The Salonika campaign – chosen out of several strategic options presented by


Sarrail – was intended originally to support Serbia, with Bulgaria entering the
war on the side of the Central Powers, and later (as the Gallipoli campaign was
winding down) to provide a chance for France to assert her economic and
political influence over Greece and the declining Ottoman Empire.
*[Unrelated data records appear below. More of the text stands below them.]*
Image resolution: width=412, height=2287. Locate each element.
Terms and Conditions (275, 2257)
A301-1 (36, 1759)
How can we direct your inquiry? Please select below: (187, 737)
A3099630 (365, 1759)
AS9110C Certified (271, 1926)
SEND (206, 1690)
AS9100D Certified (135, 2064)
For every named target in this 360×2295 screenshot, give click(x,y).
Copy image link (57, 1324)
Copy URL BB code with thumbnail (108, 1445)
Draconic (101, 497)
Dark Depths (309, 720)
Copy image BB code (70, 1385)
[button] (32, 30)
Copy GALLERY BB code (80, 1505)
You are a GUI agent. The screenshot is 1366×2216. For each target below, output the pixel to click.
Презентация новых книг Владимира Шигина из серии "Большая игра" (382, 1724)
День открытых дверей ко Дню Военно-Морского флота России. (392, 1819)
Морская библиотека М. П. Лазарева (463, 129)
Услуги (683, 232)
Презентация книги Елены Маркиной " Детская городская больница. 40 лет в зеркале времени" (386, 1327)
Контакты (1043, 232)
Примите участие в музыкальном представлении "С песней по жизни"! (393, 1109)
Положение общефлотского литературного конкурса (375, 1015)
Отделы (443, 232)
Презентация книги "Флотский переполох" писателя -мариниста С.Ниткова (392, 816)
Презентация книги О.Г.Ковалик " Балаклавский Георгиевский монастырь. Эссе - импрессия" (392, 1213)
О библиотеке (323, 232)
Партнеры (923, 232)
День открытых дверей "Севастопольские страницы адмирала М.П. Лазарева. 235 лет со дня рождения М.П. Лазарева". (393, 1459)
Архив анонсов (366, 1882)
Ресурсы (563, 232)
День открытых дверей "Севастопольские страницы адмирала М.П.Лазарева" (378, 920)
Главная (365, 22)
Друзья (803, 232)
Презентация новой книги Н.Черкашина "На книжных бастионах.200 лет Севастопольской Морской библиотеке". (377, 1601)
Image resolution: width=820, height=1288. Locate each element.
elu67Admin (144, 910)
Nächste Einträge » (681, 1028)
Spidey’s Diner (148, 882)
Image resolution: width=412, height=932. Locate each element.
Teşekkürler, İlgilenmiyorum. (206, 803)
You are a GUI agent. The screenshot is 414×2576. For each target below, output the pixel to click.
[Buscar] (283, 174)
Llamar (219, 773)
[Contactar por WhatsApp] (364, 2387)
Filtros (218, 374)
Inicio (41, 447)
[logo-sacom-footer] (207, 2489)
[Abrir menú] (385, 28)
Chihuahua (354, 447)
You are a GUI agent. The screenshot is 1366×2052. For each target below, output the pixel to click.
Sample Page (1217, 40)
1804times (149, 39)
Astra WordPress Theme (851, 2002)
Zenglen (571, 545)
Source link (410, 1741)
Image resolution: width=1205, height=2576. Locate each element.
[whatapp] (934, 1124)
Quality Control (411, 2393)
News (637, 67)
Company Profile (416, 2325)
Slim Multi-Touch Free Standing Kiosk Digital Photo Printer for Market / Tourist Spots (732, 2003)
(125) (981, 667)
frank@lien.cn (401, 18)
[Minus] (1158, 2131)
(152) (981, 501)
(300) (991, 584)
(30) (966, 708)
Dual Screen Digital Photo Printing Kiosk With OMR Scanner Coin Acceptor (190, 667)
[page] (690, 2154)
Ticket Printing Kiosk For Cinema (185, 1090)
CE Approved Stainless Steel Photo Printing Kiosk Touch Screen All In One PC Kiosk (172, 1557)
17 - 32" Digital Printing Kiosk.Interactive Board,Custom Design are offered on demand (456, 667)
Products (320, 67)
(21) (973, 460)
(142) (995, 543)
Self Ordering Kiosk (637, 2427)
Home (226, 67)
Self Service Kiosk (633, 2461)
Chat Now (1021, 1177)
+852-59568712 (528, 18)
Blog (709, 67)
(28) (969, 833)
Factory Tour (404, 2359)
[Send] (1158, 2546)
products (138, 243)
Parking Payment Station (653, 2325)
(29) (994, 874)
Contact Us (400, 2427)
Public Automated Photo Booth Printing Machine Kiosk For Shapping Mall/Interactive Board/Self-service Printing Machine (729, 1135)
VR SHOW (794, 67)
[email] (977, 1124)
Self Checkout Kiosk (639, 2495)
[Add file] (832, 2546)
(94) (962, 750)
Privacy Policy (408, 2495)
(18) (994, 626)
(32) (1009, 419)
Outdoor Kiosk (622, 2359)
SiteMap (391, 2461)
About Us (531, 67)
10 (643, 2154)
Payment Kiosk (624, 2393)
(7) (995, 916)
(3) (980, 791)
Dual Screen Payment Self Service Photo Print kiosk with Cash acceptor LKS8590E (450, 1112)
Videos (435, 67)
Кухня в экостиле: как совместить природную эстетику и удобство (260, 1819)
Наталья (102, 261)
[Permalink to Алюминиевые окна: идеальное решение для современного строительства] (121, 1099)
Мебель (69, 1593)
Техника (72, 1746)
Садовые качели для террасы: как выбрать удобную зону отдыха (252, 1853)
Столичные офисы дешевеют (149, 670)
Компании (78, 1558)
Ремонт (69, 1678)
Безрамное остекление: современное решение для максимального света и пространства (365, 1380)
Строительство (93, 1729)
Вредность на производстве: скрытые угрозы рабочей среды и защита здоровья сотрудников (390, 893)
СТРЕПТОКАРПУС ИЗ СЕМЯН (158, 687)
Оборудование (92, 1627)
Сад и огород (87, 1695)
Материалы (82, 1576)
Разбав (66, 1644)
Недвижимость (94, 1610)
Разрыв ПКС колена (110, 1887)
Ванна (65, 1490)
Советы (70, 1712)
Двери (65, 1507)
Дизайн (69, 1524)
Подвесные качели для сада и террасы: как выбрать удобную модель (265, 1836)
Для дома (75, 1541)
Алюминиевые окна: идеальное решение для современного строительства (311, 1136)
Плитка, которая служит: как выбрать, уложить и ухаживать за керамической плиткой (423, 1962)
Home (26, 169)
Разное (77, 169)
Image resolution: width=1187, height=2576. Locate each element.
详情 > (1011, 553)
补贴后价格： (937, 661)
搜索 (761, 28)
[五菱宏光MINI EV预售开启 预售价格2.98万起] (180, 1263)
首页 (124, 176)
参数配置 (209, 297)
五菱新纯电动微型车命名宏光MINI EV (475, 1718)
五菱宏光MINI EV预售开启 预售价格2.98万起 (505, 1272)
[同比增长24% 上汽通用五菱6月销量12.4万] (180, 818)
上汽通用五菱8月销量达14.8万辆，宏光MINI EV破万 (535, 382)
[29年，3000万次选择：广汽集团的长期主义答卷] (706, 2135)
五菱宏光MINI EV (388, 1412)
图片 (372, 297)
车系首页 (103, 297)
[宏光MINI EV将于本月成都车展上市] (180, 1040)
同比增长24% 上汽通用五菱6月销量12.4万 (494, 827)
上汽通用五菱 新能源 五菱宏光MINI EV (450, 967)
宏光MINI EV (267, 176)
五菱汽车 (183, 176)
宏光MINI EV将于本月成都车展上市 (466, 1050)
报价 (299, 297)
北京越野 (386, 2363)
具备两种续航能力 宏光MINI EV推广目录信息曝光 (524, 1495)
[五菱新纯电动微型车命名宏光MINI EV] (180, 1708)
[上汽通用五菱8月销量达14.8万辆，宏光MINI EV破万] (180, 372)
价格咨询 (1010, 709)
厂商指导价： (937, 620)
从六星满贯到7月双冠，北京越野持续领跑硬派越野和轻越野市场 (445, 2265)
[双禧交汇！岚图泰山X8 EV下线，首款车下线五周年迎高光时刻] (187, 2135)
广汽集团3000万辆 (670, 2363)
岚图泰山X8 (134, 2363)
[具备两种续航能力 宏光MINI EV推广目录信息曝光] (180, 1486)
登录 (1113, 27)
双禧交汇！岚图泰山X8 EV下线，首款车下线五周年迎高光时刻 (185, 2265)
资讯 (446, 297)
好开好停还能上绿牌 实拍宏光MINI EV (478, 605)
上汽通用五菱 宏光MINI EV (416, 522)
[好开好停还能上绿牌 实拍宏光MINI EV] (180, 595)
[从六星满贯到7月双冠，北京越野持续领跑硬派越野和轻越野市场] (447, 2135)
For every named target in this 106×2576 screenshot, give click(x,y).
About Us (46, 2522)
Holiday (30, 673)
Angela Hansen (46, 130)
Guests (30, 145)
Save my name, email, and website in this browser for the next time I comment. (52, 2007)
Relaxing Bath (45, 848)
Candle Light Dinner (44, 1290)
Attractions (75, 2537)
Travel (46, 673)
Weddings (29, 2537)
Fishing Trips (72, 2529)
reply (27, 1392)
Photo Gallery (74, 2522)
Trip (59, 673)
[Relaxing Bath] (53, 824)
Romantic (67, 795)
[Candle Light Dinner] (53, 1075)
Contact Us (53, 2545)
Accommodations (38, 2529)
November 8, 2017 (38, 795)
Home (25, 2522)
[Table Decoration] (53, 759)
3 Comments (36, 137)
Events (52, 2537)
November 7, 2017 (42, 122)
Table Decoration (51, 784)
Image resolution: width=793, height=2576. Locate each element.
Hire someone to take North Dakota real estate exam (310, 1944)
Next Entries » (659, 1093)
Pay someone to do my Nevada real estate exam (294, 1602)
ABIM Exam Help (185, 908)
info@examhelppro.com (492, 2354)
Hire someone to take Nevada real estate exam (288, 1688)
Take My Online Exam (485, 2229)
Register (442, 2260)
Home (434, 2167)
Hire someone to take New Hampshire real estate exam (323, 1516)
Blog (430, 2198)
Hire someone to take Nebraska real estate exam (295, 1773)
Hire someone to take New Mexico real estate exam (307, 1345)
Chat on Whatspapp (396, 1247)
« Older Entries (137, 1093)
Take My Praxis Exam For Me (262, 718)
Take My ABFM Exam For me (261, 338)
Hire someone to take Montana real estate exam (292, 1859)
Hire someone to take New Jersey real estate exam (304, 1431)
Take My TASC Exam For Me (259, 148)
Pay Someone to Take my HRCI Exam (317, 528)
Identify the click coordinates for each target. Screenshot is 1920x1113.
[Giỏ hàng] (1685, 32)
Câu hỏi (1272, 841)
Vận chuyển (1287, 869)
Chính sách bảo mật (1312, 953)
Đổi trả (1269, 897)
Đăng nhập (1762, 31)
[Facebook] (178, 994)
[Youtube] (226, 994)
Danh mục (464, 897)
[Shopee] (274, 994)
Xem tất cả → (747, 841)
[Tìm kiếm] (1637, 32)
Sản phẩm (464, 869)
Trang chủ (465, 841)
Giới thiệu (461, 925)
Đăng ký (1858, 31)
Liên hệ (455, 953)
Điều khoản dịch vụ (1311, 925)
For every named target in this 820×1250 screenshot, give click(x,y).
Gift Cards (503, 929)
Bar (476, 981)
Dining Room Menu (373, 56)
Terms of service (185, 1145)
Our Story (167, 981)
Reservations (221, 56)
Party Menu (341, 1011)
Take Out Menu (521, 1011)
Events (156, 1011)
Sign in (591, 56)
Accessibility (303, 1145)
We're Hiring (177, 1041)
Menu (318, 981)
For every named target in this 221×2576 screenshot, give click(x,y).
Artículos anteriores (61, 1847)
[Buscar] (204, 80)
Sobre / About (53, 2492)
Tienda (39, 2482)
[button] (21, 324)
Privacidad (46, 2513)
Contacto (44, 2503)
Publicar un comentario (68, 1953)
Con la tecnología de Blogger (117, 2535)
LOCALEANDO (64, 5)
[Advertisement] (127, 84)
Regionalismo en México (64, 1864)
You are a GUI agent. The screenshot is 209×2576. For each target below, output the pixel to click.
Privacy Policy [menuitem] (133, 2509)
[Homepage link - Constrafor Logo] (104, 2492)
Sarrail ended
up commanding a multinational Allied force amidst political intrigue and a state
of near civil war in Greece, whose King Constantine was pro-German, whilst the
Prime Minister Venizelos was pro-Allied and also keen to gain territory off the
Turks in western Anatolia.[4] Despite a number of offensives, Sarrail's forces did
not succeed either in conquering Bulgaria or in preventing the Central Powers'
conquest of Serbia in 1915 or Romania in 1916.

Sarrail was dismissed from his Salonika command in December 1917. He later
played a role in the French suppression of the Great Syrian Revolt in the mid
1920s.

Contents

1 Biography

1.1 Early career

1.2 First World War: western front 1914–15

1.2.1 Battle of the Ardennes


1.2.2 Fighting around Verdun

1.2.3 Winter 1914–15

1.2.4 Argonne and dismissal: 1915

1.3 Salonika

1.3.1 1915

1.3.1.1 Strategic options

1.3.1.2 Allies occupy Salonika

1.3.2 1916

1.3.2.1 Spring

1.3.2.2 Summer

1.3.2.3 Autumn

1.3.3 1917

1.3.4 Dismissal

1.4 Later career

2 References

3 Further reading

4 External links

Biography

Early career

Sarrail was born at Carcassonne, and attended St Cyr, graduating in third place
on 1 October 1877. He was posted as a sub-lieutenant to the infantry. His
regimental service and promotion followed the normal course. He was promoted
to lieutenant in October 1882, captain in 1887, and chef-de-bataillon (major) in
1897. In 1901 he was appointed Commandant of the École Militaire d'Infanterie
(St. Maixent), where rankers were turned into loyal republican officers.[5][6]

In 1902 he was promoted lieutenant-colonel. From 1904 to 1906 he was Military


Commandant of the Palais Bourbon, which housed the Chamber of Deputies,
and he was promoted colonel in 1905. In 1907 he became Director of Infantry at
the War Office ,  an appointment which he held for four years. He was made
General de Brigade in 1908. In 1911 he was promoted General de Division when
his radical Socialist friend Caillaux formed his first government, and on 1
November 1913 he was given command of VIII Corps.[5][6]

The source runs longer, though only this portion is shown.